Rox, Rouky, Rochefort, Campan et moi… par Olivier Adam

La première fois je ne me souviens pas mais j’ai oublié tant de choses. Peut-être y a-t-il eu l’éblouissement, les yeux écarquillés vers la lumière. Plus sûrement l’indifférence un peu blasée de qui déjà ne s’étonne plus de rien. C’était un Disney, je suppose. Avec mon frère, celui qui s’est rayé de ma vie comme s’il n’y avait tenu qu’un rôle éphémère, avant de passer à un autre film, un autre rôle, ni plus ni moins important que le précédent. Ma grand-mère était près de moi elle aussi, et elle allait mourir quelques mois plus tard. C’était Merlin l’enchanteur mais ça n’a plus d’importance. Il ne m’en reste aucune image. Ce que je garde par contre, la seule chose qui compte, c’est la sensation confuse, mais intacte presque, de leurs présences à tous les deux.

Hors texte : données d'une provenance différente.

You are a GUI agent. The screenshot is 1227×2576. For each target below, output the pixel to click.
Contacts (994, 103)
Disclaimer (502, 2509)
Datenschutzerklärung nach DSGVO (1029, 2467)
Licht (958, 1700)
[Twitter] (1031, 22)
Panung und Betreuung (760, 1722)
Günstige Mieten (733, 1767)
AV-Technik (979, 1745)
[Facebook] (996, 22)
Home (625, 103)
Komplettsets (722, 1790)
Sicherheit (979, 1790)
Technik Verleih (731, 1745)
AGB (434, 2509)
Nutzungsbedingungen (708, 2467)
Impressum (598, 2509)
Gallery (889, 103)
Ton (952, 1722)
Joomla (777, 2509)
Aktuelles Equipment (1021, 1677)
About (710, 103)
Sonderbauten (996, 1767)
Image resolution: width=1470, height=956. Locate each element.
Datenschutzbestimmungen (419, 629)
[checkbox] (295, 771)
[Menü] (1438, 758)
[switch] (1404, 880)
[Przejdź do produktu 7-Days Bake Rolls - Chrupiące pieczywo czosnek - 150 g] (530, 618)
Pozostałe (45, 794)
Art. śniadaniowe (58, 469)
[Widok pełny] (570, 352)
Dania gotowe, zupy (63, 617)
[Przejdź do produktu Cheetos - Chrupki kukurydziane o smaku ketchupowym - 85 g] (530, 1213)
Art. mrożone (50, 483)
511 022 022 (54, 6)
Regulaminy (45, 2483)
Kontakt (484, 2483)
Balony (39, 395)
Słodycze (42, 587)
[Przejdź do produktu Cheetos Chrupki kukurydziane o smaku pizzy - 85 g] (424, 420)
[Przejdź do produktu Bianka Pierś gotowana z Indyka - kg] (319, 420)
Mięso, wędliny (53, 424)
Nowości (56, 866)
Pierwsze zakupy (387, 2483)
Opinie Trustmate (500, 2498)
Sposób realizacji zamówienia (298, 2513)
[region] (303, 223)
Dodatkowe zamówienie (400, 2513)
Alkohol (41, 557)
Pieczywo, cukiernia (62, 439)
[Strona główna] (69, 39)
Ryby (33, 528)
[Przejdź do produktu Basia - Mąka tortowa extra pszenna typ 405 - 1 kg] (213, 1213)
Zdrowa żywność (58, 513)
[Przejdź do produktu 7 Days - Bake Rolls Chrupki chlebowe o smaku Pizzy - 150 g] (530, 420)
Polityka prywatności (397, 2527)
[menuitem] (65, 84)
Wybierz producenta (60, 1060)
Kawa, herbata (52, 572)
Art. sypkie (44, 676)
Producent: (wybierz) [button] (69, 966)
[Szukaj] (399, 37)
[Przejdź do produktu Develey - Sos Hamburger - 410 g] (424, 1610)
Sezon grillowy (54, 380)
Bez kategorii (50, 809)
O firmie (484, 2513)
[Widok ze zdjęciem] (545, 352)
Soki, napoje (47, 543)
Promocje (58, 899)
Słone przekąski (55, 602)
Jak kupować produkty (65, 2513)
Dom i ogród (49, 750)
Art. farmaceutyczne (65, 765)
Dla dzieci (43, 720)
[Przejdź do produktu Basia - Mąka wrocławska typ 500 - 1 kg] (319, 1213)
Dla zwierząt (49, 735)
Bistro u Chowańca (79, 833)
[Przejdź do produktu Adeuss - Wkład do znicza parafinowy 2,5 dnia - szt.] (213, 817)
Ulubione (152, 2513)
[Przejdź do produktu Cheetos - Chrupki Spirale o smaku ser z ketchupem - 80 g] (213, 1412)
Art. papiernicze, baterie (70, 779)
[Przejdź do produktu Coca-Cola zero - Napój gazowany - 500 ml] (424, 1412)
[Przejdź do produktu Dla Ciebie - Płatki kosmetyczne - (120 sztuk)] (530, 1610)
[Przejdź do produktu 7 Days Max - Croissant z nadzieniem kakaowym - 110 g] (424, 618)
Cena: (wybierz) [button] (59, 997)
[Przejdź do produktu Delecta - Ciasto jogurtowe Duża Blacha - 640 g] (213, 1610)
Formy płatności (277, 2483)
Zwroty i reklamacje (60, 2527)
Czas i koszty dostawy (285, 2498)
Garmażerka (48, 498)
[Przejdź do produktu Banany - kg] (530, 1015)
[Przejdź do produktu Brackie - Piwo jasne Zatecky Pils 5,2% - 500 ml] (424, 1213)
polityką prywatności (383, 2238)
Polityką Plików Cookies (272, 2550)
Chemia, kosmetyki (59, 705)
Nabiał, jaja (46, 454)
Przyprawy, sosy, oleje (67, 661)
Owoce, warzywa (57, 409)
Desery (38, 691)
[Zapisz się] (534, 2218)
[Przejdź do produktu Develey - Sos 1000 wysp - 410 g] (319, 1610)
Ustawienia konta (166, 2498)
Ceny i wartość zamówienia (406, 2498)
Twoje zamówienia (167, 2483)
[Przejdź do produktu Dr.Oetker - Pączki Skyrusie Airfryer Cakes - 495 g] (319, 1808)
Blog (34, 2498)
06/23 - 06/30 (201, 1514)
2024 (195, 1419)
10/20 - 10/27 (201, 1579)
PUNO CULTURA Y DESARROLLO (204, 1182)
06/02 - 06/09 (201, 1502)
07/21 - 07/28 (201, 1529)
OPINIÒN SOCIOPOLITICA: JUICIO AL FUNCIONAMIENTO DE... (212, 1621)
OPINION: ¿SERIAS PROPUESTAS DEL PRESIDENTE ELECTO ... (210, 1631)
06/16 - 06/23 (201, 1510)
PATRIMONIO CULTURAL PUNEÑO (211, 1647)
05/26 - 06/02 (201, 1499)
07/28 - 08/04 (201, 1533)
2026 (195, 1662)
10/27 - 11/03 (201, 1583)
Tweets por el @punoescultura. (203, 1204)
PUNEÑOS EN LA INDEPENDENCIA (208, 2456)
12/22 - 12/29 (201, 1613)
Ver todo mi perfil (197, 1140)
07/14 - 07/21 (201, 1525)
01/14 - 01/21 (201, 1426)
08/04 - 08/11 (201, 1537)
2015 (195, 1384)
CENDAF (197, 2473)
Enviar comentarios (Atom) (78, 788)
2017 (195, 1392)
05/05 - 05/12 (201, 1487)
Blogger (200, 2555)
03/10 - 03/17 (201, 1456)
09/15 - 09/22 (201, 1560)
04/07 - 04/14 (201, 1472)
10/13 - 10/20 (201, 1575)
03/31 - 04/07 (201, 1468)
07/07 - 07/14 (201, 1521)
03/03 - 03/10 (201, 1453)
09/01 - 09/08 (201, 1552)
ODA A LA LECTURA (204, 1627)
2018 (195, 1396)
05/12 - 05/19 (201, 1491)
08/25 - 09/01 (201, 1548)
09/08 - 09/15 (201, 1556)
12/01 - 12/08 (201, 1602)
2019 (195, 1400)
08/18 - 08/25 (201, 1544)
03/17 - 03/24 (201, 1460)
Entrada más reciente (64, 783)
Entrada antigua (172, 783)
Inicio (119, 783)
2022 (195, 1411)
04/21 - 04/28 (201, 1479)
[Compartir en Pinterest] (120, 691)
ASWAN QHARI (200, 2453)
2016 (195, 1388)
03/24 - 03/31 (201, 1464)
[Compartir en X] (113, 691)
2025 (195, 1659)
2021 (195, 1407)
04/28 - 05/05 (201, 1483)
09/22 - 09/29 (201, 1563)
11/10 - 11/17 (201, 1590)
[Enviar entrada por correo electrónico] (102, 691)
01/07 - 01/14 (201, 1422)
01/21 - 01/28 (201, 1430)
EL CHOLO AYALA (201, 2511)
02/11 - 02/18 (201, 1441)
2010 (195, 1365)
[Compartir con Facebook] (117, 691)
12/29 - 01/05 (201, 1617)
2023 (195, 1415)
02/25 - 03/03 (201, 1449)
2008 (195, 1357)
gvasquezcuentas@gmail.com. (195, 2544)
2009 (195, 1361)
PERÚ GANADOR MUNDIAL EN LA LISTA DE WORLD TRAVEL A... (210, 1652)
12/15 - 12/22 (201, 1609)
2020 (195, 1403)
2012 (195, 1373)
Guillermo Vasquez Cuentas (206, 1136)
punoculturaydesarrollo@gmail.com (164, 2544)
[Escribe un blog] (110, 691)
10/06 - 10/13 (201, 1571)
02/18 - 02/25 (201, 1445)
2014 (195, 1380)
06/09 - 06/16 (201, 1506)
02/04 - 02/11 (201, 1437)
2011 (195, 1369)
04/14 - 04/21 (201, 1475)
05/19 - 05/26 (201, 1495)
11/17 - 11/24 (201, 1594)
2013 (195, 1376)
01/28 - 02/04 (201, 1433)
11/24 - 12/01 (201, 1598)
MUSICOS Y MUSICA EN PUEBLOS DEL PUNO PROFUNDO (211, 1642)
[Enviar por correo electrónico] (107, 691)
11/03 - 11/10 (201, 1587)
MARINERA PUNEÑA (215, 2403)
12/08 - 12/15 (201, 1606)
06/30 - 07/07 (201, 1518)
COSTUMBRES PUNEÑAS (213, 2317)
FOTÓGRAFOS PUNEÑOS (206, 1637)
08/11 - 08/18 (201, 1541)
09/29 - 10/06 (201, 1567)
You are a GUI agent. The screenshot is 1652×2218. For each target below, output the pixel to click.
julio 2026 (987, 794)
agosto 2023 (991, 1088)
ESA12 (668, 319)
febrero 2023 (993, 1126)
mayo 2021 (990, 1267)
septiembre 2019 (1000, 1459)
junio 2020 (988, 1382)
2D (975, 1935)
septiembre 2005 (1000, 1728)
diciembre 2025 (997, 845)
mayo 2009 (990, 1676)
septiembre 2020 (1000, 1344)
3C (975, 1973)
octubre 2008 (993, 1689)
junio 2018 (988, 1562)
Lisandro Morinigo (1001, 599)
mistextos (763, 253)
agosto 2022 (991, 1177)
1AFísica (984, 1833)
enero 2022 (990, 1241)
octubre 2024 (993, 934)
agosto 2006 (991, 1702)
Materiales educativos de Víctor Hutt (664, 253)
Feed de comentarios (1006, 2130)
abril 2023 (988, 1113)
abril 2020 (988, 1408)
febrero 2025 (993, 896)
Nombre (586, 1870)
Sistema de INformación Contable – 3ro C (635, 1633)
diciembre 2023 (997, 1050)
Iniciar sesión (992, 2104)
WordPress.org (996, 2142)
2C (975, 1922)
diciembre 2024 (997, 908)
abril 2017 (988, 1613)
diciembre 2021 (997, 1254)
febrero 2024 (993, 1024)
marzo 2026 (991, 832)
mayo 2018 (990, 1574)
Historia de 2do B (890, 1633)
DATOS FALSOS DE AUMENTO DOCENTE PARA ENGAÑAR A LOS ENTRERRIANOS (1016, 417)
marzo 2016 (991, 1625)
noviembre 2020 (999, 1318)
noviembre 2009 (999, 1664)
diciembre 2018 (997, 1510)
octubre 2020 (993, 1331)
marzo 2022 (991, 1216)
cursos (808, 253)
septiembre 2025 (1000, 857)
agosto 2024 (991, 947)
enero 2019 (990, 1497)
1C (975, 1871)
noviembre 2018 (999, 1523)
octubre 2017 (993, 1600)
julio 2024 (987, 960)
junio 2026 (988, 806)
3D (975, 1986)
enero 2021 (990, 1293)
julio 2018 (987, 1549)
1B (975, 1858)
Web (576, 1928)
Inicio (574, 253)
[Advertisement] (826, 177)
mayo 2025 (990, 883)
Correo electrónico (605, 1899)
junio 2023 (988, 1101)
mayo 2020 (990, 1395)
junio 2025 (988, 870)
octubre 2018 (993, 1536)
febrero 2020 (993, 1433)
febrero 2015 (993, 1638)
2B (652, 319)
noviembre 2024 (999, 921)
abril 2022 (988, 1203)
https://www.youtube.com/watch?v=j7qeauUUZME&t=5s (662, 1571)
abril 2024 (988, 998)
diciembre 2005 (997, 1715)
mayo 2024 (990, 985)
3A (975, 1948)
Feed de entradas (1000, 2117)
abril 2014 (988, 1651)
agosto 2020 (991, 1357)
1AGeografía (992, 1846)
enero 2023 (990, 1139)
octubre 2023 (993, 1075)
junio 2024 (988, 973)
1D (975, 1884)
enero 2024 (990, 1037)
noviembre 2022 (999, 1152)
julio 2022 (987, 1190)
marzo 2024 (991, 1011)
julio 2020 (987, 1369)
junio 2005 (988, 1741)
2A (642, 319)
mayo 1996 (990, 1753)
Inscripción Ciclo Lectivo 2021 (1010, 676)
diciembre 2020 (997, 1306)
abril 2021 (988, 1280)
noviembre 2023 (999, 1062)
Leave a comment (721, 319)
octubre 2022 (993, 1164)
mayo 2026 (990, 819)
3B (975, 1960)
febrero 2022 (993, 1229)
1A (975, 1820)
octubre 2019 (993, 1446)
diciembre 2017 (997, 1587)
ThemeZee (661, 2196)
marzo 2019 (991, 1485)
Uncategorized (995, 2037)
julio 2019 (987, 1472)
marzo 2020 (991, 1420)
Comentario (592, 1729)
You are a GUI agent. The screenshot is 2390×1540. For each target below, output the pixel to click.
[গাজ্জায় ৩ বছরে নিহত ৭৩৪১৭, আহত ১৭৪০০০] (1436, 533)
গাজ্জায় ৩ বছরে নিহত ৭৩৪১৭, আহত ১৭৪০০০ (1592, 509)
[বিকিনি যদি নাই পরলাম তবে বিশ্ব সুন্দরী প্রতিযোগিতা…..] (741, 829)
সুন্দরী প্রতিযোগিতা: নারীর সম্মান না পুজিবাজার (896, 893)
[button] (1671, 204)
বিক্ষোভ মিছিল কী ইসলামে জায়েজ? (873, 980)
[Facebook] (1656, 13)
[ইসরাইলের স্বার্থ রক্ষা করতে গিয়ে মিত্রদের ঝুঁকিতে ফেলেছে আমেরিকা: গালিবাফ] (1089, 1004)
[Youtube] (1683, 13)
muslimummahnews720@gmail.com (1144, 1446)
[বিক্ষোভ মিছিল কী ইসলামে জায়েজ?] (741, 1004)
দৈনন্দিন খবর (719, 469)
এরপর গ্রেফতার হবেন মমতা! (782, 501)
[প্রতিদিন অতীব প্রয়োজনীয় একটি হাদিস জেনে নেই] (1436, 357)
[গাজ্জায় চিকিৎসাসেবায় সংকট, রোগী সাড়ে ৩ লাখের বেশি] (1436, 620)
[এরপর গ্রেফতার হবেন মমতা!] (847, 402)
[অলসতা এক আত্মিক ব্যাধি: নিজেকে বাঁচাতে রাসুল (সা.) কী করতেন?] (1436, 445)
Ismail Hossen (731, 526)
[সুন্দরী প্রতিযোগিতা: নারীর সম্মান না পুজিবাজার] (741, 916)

Le premier film dont je n’ai pas tout oublié, par contre, c’est Rox et Rouky je crois. Mais bizarrement, ce dont je me souviens surtout, c’est la voix de Jean Rochefort : elle sort du haut-parleur unique du mange-disque orange que j’ai reçu pour Noël, tandis que je tourne les pages du livret au format des trente-trois tours, assis sur la moquette bleue de la chambre aux rideaux pareils, meubles en formica blanc à liserés marronnasses, fenêtre aux croisillons de bois sur le jardin et l’allée plantée de tilleuls un peu malades. De cette époque, celle de mes dix ans, je garde pour Rochefort un genre de tendresse poignante, la même que j’éprouve pour Joe Dassin que j’écoutais alors en boucle, ou pour certaines chansons (Le petit garçon de Reggiani, La Fanette de Brel, Que serais-je sans toi de Ferrat) qui n’étaient pas de mon âge et qui me submergeaient, et qui aujourd’hui me taillent en pièce et m’étranglent quand par hasard je les entends à la radio, sans que je sache trop bien pourquoi sinon qu’elles appartiennent à l’enfance, au passé, et que chez moi la nostalgie n’est jamais un regret, ni une mollesse, mais un coup de pied dans le ventre, qui me coupe en deux et m’enlève le souffle. Je crois que si aujourd’hui quelqu’un me faisait la surprise de retrouver ce disque et de me le passer sans que je m’y attende, au moment même où Rochefort prononcerait le nom de Big Mama, je m’effondrerais, me diluerais, volerais en éclat.

De Rox et Rouky, aussi, ce surnom : Chef. C’est celui du grand chien qui enseigne la chasse à Rox, et que par accident Rouky va manquer conduire à la mort et obliger à la retraite. Des années plus tard, je nomme Chef un entraîneur de boxe dans un de mes livres, et Bernard Campan l’incarne à l’écran. Dans les interviews, on lui demande si Chef, c’est bien à cause de cette fameuse nouvelle de Carver. Il ne sait pas vraiment de quoi ils parlent mais il acquiesce, il a lu deux ou trois choses sur moi, et bien sûr, les journalistes étant ce qu’ils sont, jamais avares de facilités, jamais rassasiés de paresse, il a croisé à plusieurs endroits, à chaque article presque, le nom de Carver. Un jour, tout de même, Campan, ce héros inconnu de mes douze ans, me pose la question et à lui seul je confie la vérité : Chef, ça vient juste de Rox et Rouky. Il sourit de son sourire de martien et me dit qu’il préfère ça. Qu’il aime bien Carver mais que la référence à Rox et Rouky lui convient mieux. Puis il hausse un sourcil et, d’une voix qu’il emprunte à Jean Rochefort, prononce les noms de Chef, Rox, Rouky, Big Mama. À cet instant, face à lui, j’ai douze ans et je crèche à Juvisy, je suis ce gamin un peu rond et timide qui tente en vain sa chance auprès des filles, qui dans la cour du collège reprend comme les autres les gimmicks des Inconnus, et qui encore un ou deux ans auparavant écoutait Rochefort susurrer, avec cette élégance outrée qui est sa marque, l’histoire un peu niaise d’une amitié impossible entre un renard et un chien de chasse. A cet instant, loin de Pialat, de Modiano, de Carver et de Cassavetes, quelque chose d’essentiel et d’indéchiffrable nous lie à jamais, Rox, Rouky, Rochefort, Campan et moi.


Olivier Adam
« Souvenir de cinéma » Dans le numéro 28 de Décapage, en juin 2006.